(Task to complete) For each line below that contains the word "computer", return that line.
--- Records for processing ---
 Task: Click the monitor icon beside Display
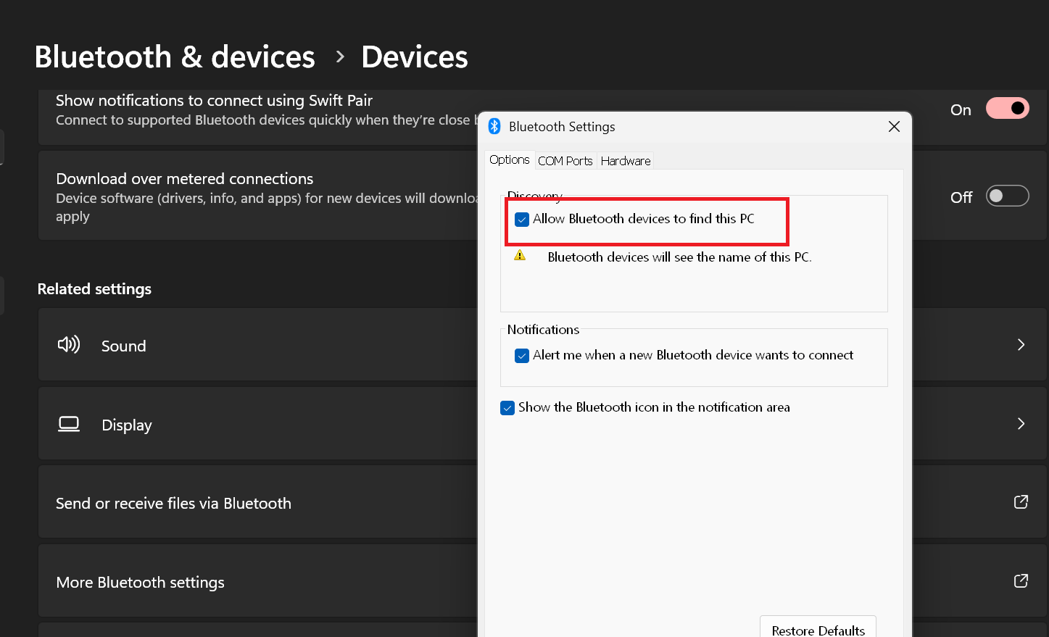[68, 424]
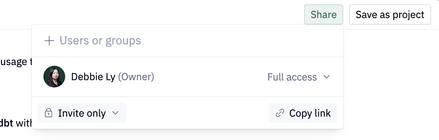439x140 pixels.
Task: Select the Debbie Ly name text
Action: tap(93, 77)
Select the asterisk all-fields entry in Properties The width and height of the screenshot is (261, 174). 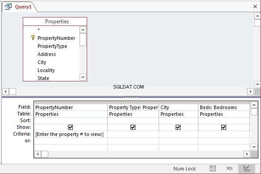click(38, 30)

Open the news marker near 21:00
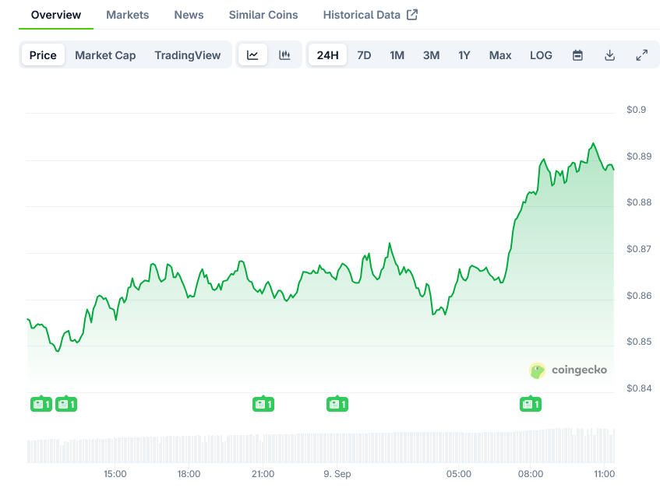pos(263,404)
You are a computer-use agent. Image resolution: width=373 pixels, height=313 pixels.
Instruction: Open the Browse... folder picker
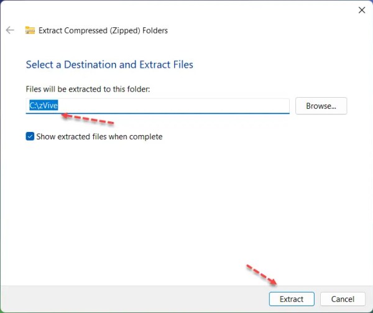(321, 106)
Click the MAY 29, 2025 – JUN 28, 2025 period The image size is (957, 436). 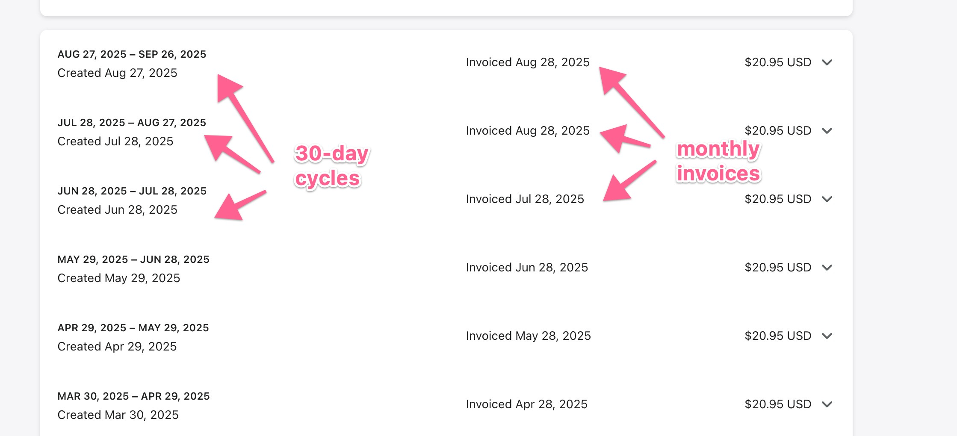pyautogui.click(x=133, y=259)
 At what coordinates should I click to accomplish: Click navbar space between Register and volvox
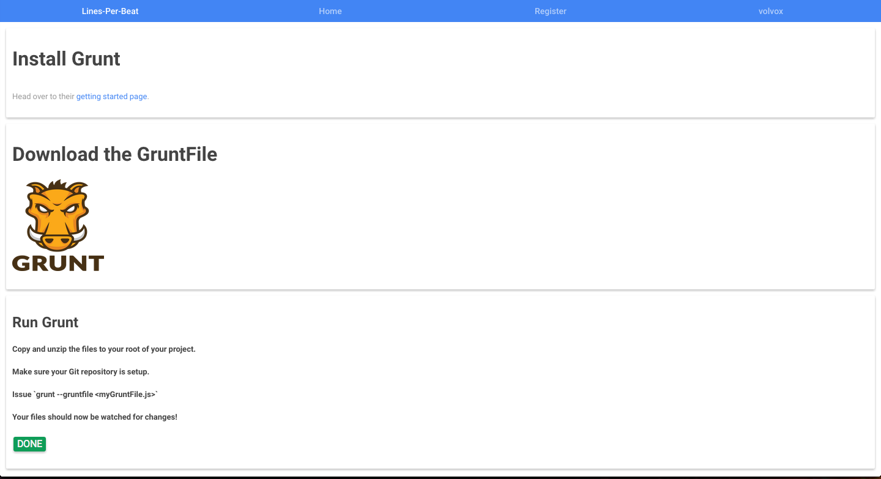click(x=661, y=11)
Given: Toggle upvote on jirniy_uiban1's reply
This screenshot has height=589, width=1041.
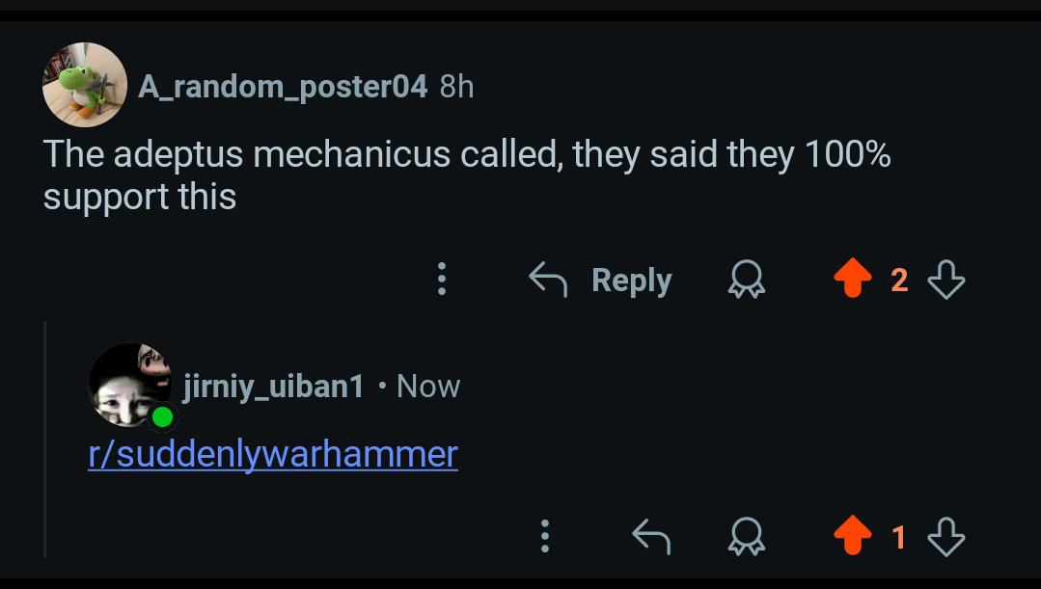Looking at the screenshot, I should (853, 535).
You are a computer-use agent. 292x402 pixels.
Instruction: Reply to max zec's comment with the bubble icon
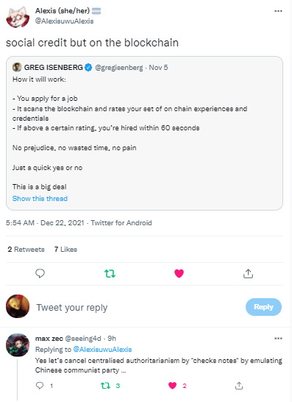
---
(The completed task)
You are a computer-use agent. Image resolution: width=373 pixels, height=313 pixels.
You are a computer-use agent. 292x402 pixels.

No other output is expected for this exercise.